Exercise description ▸ Starting at the first line of the entries below, restate each line exactly until you reach the line with "The image size is (1568, 614).", and print that one too. Leave the pictures out and stop there.

Entries shown: Begin

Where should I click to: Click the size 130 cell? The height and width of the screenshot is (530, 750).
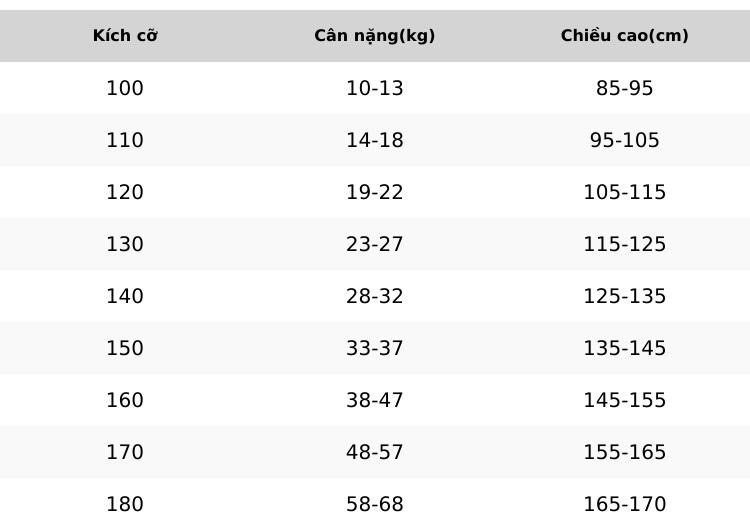[x=125, y=245]
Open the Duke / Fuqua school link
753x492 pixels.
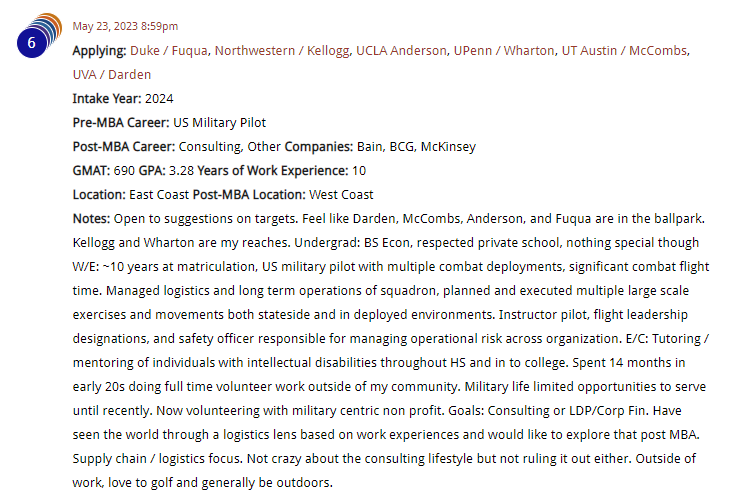(x=169, y=51)
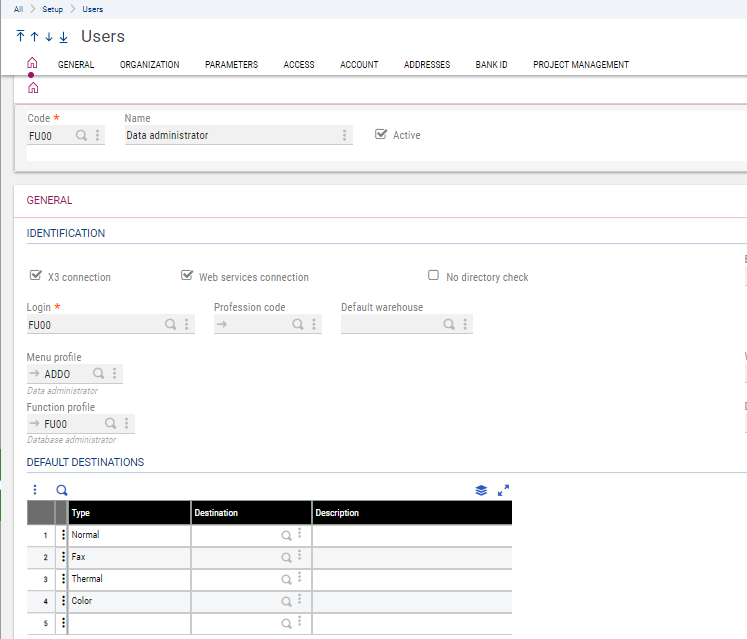Click the Destination cell for Fax row

[x=235, y=557]
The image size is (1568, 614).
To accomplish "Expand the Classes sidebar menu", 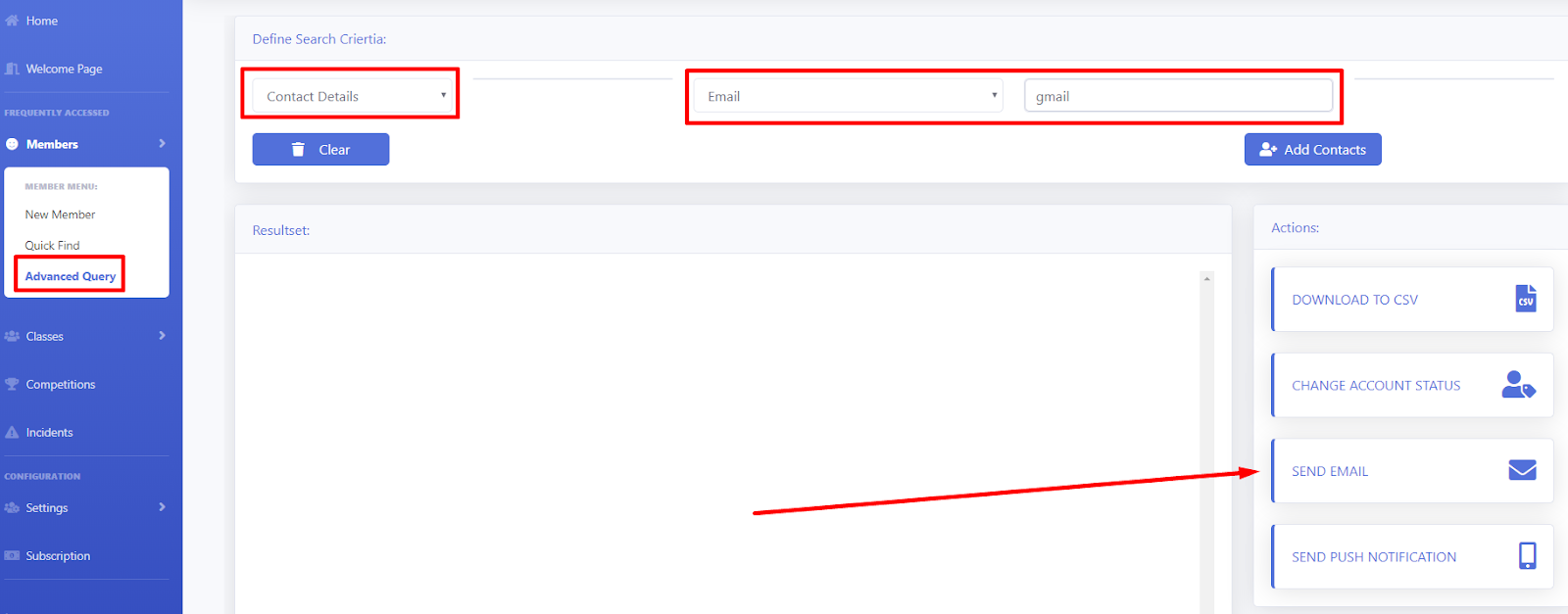I will tap(85, 336).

Entries shown: End

Written response ▸
Where should I click to: Click the size 130 cell? The height and width of the screenshot is (530, 750).
[x=125, y=245]
Open the Duke / Fuqua school link
753x492 pixels.
(x=169, y=51)
Click the Destination cell for Fax row

[x=235, y=557]
The image size is (1568, 614).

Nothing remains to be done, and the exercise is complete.